━━━ 来源
CF1739 部分题解

比赛链接：https://codeforces.com/contest/1739

AB
水题

// by SkyRainWind
#include <cstdio>
#include <vector>
#include <cstring>
#include <iostream>
#include <algorithm>
#define mpr make_pair
#define debug() cerr<<"Yoshino\n"
#define rep(i,a,b) for(int (i)=(a);(i)<=(b);(i)++)
#define pii pair<int,int>

using namespace std;

typedef long long LL;

const int inf = 1e9, INF = 0x3f3f3f3f;

signed main(){
	int te;scanf("%d",&te);
	while(te --){
		int n,m;scanf("%d%d",&n,&m);
		if(n == 1 || m == 1){
			puts("1 1");continue;
		}
		if(max(n, m) >= 4){
			puts("1 1");continue;
		}
		puts("2 2");
	}

	return 0;
}

// by SkyRainWind
#include <cstdio>
#include <vector>
#include <cstring>
#include <iostream>
#include <algorithm>
#define mpr make_pair
#define debug() cerr<<"Yoshino\n"
━━━━━━
━━━ 已知信息
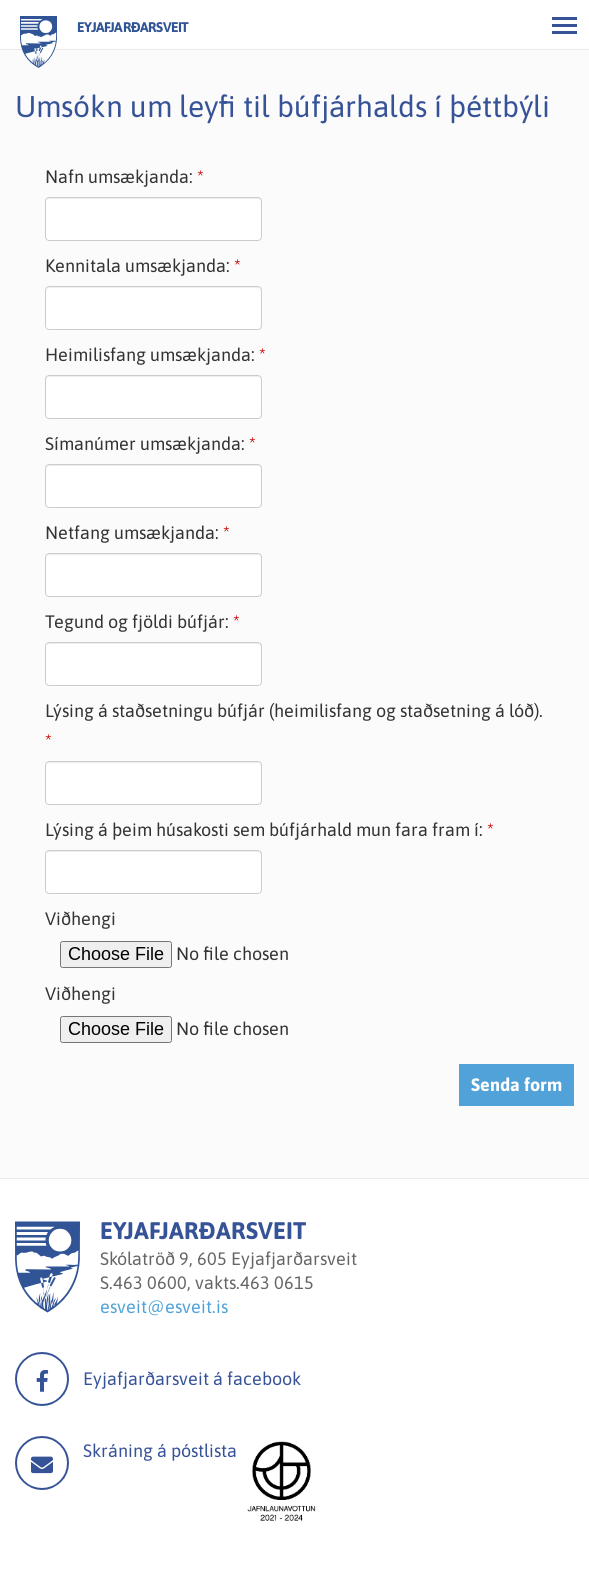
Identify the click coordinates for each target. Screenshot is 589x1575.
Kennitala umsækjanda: (137, 265)
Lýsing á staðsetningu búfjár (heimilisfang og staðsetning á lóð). (294, 710)
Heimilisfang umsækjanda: (150, 354)
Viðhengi (80, 918)
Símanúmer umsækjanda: (145, 443)
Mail (42, 1463)
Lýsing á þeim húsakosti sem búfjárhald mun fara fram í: (264, 829)
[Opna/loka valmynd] (564, 25)
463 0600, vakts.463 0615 (213, 1282)
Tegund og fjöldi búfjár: (137, 621)
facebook (42, 1379)
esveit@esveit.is (164, 1306)
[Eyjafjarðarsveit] (47, 1306)
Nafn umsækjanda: (119, 176)
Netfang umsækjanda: (132, 532)
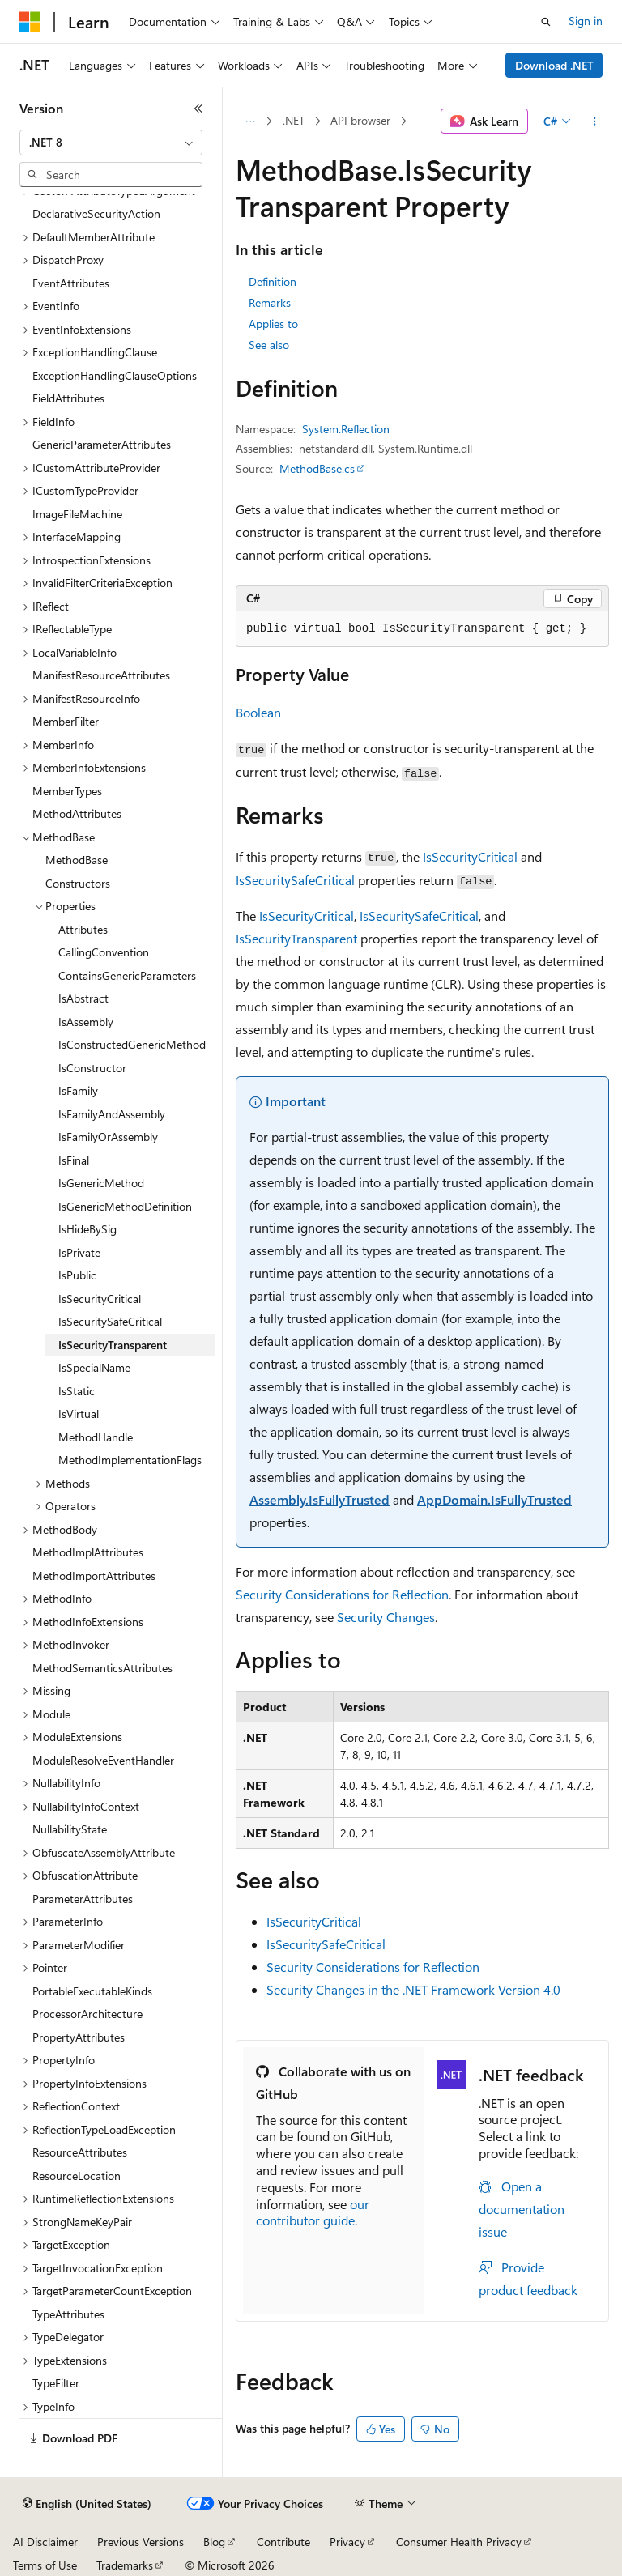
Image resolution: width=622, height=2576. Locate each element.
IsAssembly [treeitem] (85, 1021)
━━━━━━
待完成任务
1/ 请列出该题解第一段代码中以 #include 引入的全部头文件。
2/ 请从该题解最后一行之后续写。

逐项答复
1/ <cstdio>、<vector>、<cstring>、<iostream>、<algorithm>

2/
#define rep(i,a,b) for(int (i)=(a);(i)<=(b);(i)++)
#define pii pair<int,int>

using namespace std;

typedef long long LL;

const int inf = 1e9, INF = 0x3f3f3f3f;

void solve(){
	vector<int>vc;vc.clear();
	int n;scanf("%d",&n);
	int gg=0;
	for(int i=1;i<=n;i++){
		int x;scanf("%d",&x);
		if(i == 1)vc.push_back(x);
		else{
			int lst = vc[vc.size() - 1];
			if(x > 0 && lst - x >= 0){
				gg=1;
			}else vc.push_back(x + lst);
		}
	}
	if(gg){puts("-1");return ;}
	for(int i : vc)printf("%d ",i);puts("");
}

signed main(){
	int te;scanf("%d",&te);
	while(te --)solve();

	return 0;
}

C
以 n=8为例，考虑draw的情况就是 2 3 6 7 || 1 4 5 8这种“螺旋”的，从大到小每次枚举当前剩下最大值在哪，每次加一个组合数即可，判一下最后一个1在哪

// by SkyRainWind
#include <cstdio>
#include <vector>
#include <cstring>
#include <iostream>
#include <algorithm>
#define mpr make_pair
#define debug() cerr<<"Yoshino\n"
#define rep(i,a,b) for(int (i)=(a);(i)<=(b);(i)++)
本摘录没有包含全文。